Microsoft's recently released Dynamics 365 Customer Insights is a customer data platform with a pricing model that midsize retailers could find attractive.
Microsoft designed Customer Insights for online stores, brick-and-mortar retailers, B2B sellers and marketing teams, said Satish Thomas, group program manager for Dynamics 365, in an Oct. 10 video presentation. Businesses use CDPs to unify and update customer data across multiple platforms, including retail, e-commerce, marketing and sales.
Microsoft's CDP has all of those standard features, plus AI for customer segmentation and analytics for generating sales. The product also includes dashboards that display customer data intelligence and tools for unifying data from multiple sources.
Customer Insights' entry-level price of $1,500 per month for up to 100,000 customer profiles is "as low as it gets" for a CDP, said David Raab, founder of the CDP Institute, which educates marketers about managing customer data. The price could attract midsize retailers and possibly expand the market reach of Dynamics 365.
"If they make it really easy to connect to systems outside of Dynamics, that might attract people from outside the Dynamics customer base, which is already pretty big," Raab said.

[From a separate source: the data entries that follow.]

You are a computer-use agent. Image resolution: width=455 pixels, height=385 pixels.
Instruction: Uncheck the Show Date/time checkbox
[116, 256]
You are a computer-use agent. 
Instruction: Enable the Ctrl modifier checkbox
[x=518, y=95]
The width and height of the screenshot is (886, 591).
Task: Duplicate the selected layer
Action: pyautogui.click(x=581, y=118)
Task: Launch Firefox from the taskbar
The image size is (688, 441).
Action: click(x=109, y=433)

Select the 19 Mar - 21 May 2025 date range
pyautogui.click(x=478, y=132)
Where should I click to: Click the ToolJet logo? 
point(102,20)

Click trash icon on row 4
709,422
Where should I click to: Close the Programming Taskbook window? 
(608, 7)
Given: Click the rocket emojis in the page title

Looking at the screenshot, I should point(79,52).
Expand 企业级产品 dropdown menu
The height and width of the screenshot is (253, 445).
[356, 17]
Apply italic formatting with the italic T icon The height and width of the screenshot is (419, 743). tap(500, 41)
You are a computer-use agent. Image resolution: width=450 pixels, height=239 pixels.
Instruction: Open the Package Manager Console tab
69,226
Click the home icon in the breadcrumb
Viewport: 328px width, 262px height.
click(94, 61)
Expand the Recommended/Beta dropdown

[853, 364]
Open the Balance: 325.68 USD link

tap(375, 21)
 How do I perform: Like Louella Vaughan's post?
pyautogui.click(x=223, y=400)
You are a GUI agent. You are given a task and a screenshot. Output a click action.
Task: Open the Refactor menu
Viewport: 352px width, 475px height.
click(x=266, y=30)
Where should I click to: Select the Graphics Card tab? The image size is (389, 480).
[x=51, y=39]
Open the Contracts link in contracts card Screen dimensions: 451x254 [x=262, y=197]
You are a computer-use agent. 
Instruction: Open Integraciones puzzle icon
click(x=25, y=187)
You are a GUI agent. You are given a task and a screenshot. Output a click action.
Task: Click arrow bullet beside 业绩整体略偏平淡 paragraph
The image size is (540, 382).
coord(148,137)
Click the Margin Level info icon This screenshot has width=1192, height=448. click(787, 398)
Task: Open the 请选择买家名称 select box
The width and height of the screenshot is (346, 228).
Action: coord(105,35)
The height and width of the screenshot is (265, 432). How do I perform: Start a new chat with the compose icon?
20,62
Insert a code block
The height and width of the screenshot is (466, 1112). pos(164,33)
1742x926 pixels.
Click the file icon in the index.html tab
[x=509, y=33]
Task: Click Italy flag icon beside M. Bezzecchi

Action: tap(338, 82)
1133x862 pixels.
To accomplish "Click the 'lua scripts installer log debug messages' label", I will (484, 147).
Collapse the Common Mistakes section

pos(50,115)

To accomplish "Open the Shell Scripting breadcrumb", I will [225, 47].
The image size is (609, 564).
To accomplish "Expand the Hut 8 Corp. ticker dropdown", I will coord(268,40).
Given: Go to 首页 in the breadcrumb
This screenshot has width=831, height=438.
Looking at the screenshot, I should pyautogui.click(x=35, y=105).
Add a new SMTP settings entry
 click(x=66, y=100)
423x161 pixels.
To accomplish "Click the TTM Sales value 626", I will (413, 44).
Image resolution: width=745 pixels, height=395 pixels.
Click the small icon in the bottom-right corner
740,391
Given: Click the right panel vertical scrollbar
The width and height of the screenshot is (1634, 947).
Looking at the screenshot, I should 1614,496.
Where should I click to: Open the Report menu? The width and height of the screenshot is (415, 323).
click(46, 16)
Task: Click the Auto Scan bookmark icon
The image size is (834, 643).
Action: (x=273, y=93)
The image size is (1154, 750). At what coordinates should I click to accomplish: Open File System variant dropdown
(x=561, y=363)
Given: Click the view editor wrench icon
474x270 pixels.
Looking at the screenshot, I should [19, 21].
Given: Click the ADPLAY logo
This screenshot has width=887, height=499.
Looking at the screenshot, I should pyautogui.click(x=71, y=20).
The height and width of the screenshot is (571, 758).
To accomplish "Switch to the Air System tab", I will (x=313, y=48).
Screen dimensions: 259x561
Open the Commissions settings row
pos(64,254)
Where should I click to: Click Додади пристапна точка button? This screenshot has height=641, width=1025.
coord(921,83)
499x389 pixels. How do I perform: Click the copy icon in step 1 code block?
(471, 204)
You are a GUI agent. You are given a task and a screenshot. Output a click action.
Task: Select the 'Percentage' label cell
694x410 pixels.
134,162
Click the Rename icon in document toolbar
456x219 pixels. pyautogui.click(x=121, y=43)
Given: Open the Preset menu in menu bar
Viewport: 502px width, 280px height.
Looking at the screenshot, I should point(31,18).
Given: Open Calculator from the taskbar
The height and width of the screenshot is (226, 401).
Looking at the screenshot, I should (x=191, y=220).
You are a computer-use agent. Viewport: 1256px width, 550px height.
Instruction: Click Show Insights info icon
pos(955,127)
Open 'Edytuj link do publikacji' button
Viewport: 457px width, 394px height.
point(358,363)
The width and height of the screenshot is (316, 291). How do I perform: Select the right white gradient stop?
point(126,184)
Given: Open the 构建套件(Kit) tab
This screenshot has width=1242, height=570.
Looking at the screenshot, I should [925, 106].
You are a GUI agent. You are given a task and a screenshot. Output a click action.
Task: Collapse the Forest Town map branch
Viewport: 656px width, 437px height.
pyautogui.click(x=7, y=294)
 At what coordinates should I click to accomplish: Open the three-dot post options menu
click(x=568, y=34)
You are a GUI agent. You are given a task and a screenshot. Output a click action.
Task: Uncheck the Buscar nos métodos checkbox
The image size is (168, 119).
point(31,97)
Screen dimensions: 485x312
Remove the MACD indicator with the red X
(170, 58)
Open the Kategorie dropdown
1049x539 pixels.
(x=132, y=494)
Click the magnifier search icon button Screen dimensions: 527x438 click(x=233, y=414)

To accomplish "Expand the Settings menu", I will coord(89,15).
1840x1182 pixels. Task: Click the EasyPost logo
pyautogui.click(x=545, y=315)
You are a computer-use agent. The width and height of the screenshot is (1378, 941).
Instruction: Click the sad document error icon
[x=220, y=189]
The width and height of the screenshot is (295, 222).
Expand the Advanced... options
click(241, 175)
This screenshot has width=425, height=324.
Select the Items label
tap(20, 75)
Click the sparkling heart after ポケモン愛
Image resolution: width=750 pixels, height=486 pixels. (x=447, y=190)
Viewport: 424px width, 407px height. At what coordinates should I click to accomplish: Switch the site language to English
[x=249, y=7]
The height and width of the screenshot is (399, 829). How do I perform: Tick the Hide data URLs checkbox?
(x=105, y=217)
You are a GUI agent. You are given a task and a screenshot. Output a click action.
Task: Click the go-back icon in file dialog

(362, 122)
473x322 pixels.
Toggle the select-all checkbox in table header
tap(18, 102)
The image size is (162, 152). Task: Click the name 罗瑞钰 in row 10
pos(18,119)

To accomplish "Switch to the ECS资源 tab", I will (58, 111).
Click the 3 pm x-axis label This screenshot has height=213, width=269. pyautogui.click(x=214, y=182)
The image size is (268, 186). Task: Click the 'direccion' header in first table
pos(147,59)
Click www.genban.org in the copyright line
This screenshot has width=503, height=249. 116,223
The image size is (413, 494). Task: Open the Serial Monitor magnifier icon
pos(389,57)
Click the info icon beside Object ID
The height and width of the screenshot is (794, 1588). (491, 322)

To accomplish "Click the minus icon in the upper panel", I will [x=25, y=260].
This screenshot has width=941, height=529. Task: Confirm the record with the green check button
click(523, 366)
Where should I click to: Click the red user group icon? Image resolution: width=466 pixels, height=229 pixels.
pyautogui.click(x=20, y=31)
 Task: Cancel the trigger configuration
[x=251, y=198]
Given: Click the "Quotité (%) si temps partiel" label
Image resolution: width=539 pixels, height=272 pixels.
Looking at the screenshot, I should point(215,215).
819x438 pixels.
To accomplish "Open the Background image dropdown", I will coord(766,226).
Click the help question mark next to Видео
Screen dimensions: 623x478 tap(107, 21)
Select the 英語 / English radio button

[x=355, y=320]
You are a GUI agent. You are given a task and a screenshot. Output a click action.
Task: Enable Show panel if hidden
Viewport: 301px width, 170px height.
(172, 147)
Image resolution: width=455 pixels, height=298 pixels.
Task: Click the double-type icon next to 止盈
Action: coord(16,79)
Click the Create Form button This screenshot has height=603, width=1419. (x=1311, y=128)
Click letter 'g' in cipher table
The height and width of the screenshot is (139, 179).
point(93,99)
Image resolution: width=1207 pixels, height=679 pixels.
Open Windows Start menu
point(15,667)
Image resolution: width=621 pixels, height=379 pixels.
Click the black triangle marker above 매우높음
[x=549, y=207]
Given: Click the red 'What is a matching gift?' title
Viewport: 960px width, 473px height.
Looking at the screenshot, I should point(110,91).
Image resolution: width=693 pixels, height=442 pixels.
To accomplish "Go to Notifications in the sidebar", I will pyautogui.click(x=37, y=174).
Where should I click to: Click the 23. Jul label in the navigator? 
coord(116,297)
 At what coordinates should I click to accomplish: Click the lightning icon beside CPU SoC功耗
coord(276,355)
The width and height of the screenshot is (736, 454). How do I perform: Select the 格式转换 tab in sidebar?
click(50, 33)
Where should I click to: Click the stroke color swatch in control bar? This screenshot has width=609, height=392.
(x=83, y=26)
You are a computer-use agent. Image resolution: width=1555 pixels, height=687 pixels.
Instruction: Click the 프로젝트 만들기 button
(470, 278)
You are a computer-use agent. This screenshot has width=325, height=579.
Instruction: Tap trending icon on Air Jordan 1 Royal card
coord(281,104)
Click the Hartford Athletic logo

The CDP market is currently wide open. Raab estimated only 20% of businesses that could benefit from a CDP have it. Such a large number of potential customers provides an opportunity for large and small vendors.
Add-on features for Customer Insights
Microsoft has included in its CDP add-on features that other vendors typically charge extra for, according to Raab. However, Microsoft is less generous when it comes to connecting Dynamics 365 to competing CX systems.
The company recently raised the price of its PowerApps integration tools. Competitors do not usually charge for connectors to other products, so customers will have to factor in the development and per-user subscription costs for PowerApps in their budgets.
But development costs might not deter retailers with CDPs on AWS, Raab said. Those retailers often look for alternatives to the IaaS provider, which is owned by their online competitor, Amazon.